Unstructured-IO / unstructured

Open source libraries and APIs to build custom preprocessing pipelines for labeling, training, or production machine learning pipelines.
https://www.unstructured.io/
Apache License 2.0
7.8k stars 625 forks source link

bug/<Only element from partition is "Please enable JS and disable any ad blocker"> #2562

Closed StatsAI closed 2 weeks ago

StatsAI commented 5 months ago

Describe the bug Only element returned from partition is (unstructured.documents.html.HTMLTitle, 'Please enable JS and disable any ad blocker')

To Reproduce

!pip install "unstructured[all-docs]"

url = 'https://www.nytimes.com/2024/02/19/world/europe/navalny-letters-russia.html'

from unstructured.partition.auto import partition
elements = partition(url=url, strategy='hi_res', html_assemble_articles=True)

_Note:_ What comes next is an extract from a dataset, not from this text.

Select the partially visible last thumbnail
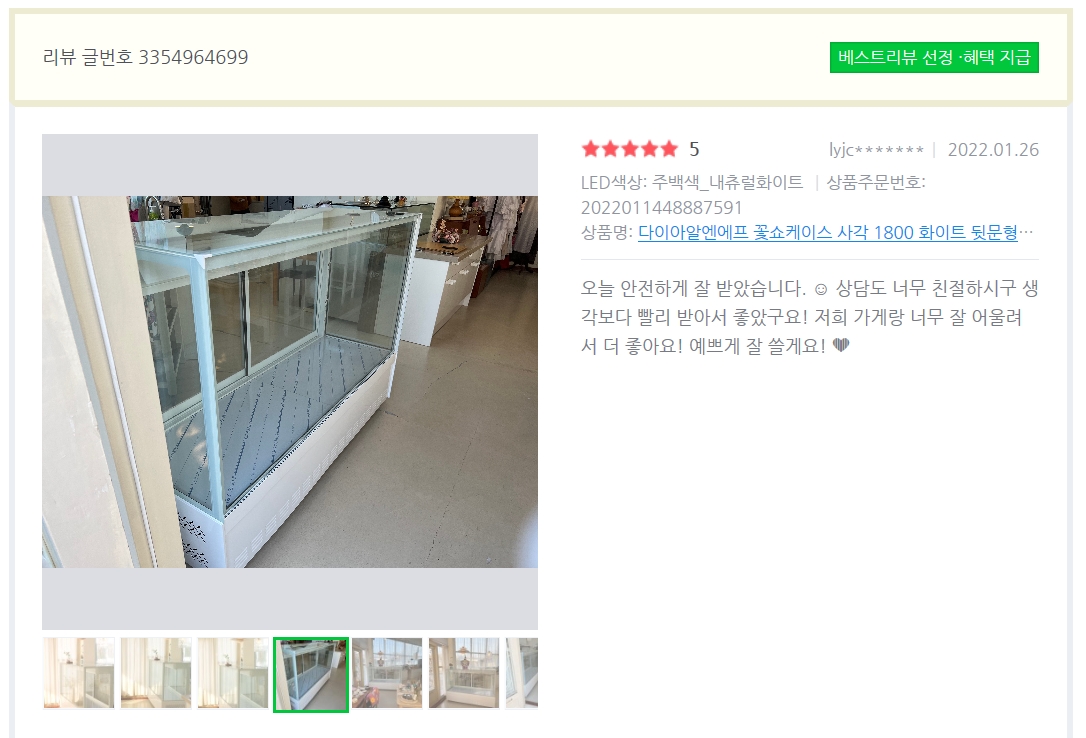 point(522,673)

display(*[(type(element), element.text) for element in elements])

Expected behavior Partition results (Title, Narrative Text, etc) should be returned

Environment Info Google Colab

scanny commented 1 month ago

Fixed by #3218.

Note that the text extracted by the partitioner for this page is modest (about 25 elements) because most of the content is behind a paywall and generated by JavaScript.

But the "preview" content that is actually present in the HTML is correctly partitioned and the <noscript> tag that was previously rendered (saying "Please enable JS ...") is no longer present.

3218 should merge within a few days.